The following illustrations are examples of the proper directional pruning for shade and ornamental trees. Click here to learn more.
We strive to trim vegetation to approx. 10 feet back from electrical wire. This pruning is conducted pole to pole.
Typically we trim 15 feet above the wires on top of the poles. Greater clearance may be required depending upon tree species and location.
Ground cutting includes the removal of small trees and brush 8 inches in diameter or less for species with the capacity to grow into the wires.
We cut along the ground to remove small trees. For larger trees, we keep a four-foot radius below and around the lowest wire attachment by pruning and removing deadwood or hazardous branches.
Distribution vegetation management is systematic removal of vegetation growth and damaged or defective limbs along distribution circuits, along roadways and driveways. Using a bucket truck, operated by line-clearance certified contractors, we remove limbs, branches and trees that are in danger of coming in contact with power lines and poles. You'll be notified of upcoming work before we start.
During cycle pruning, we sometimes identify trees on your property that need removal. We'll notify you if action is necessary. You're welcome to discuss it with us further.
Common Electrical Distribution Lines
For more information, call toll free: 888-301-7700. 800-582-7276 (Seacoast NH) or 800-852-3339 (Capital NH).
Transmission vegetation management refers to maintenance of Unitil's rights-of-way. The transmission system is the "backbone" of our electric system. Tree and limb contact must be completely eliminated on these lines to ensure continuous service.

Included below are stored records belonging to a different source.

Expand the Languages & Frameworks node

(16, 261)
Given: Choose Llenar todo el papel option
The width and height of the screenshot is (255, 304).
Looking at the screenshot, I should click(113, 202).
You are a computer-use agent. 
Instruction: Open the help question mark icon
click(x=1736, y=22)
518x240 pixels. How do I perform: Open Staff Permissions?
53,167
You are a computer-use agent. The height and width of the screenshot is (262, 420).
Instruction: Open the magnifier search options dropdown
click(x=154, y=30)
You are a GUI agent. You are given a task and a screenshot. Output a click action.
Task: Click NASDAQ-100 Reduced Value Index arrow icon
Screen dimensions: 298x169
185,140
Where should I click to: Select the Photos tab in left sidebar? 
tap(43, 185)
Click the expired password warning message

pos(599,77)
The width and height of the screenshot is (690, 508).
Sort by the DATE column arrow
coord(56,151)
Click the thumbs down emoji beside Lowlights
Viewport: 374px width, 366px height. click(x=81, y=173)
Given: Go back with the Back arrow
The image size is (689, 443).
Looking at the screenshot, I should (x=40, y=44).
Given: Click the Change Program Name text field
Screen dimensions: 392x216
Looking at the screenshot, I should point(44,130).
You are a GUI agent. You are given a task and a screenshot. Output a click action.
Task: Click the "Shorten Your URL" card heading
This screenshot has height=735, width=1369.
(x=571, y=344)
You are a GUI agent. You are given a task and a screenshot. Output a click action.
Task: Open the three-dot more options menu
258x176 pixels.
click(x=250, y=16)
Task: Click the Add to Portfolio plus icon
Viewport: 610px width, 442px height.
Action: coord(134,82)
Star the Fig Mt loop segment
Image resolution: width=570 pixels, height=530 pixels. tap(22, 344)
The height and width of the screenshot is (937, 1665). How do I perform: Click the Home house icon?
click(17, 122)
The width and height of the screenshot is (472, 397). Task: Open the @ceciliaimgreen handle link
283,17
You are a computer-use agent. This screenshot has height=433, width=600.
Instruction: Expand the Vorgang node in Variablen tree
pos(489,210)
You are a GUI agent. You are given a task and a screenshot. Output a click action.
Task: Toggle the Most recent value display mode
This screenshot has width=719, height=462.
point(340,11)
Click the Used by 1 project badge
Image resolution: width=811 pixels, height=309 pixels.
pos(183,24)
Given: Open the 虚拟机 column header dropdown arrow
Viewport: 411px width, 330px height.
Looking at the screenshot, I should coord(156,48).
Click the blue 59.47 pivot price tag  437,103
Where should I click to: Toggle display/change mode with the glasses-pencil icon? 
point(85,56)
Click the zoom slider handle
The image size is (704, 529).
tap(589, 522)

Right-of-Way Vegetation Zones
The company’s right-of-way maintenance program is based on Integrated Vegetation Management (IVM) principles and practices. IVM is defined as a system of managing plant communities by which vegetation managers identify compatible and incompatible vegetation, consider action thresholds, evaluate control methods, and select and implement controls to achieve specific objectives. Learn more about Unitil's IVM practices here.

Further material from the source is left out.